Thursday 30 August 2007

12th August I can see for miles and miles and miles and ...

I know everyone says it, and I know it's stating the obvious, but this country is so big! We drove out to Wave Rock this weekend. It's 350 kilometers east of Perth, in the Wheat Belt. We split the journy over Friday night. It had been raining all Friday, articulated lorries overtaking at over 110 kph!

Friday night in Merriden. An old bank that had been converted to a bed and breakfast, newly opened 10 days ago. Built in 1930 and full of very carefully selected stuff. The towns seem quiet, the streets wide and the shop fronts with period facades.
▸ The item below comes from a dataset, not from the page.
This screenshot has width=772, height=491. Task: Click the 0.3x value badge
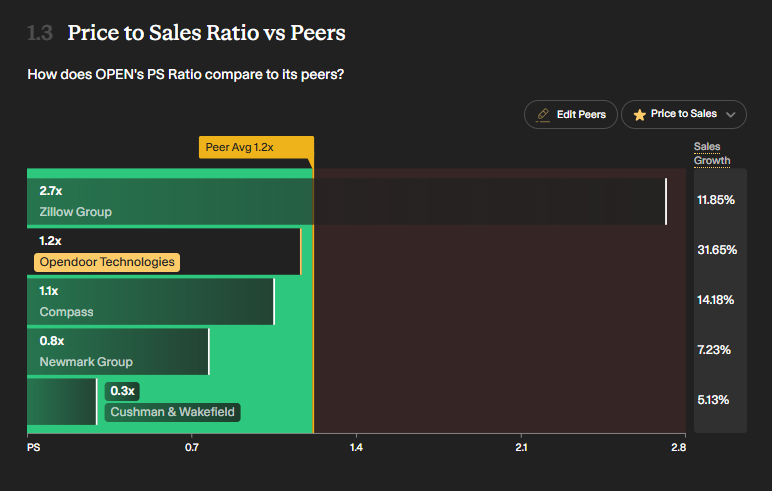coord(122,391)
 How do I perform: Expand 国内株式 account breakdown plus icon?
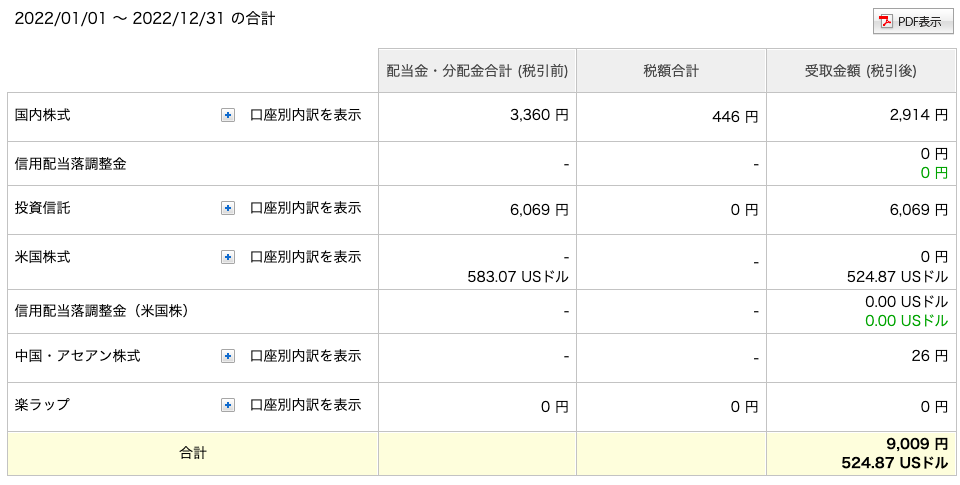(x=228, y=115)
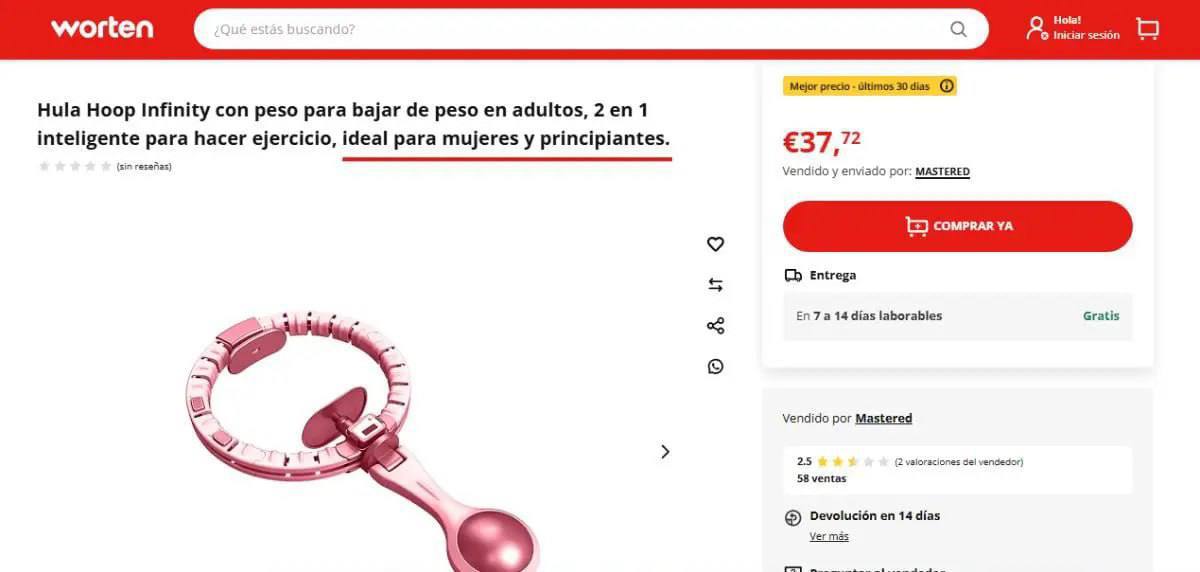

Another 2 hours along perpendicular roads that run so straight, the only thing that breaks them up is the crest of the hills. On each side, to the horizon, is young, green wheat. Very similar to rural England, except the hedged boundaries are 5 or 10 kilometres away. Many of the fields have sheep scattered about. Saw no live kangaroos, just two victims by the road.

Spent Saturday night on the site of Wave Rock in a cabin. Saturday evening we walked around the 'Wave' and up onto the top. The wave really does feels like its about to crash onto the beach. The curves capture the movement of a breaker, so much so it seems intentional, carved.

The sides of the out crop aren't steep. From the top of the granite basolith you can see from horizon to horizon. It's only when confronted with the view, that the scale of things sank in. The horizon behind appears thousands of miles away, and the horizon in front seems just as far. All green wheat fields, dotted hedges, trees, small areas of scrub. In the massive dome of the sky, clouds are moving, one or two drag a grey smudge of rain below them. No mountains, no valleys, no real features. Just acre after acre of rolling countryside, truly massive.

The night is cold. Sunday morning was a struggle to heat up the inside of the cabin. But after breakfast and a scramble in and around the Hippo's Yawn we set off down the country roads back to Perth. York was a good place to break the journey. It had a sense of history with Victorian facades in the main street. It also had people wandering about, which was a novelty. All of the towns we'd passed through so far were deserted, except for a very large black dog advertising the world record for the longest queue of a dog in a ute. Apparently there were over fifteen hundred dogs in utes (o_o), (that's 1500 dogs and utes, not 1500 dogs in 1 ute).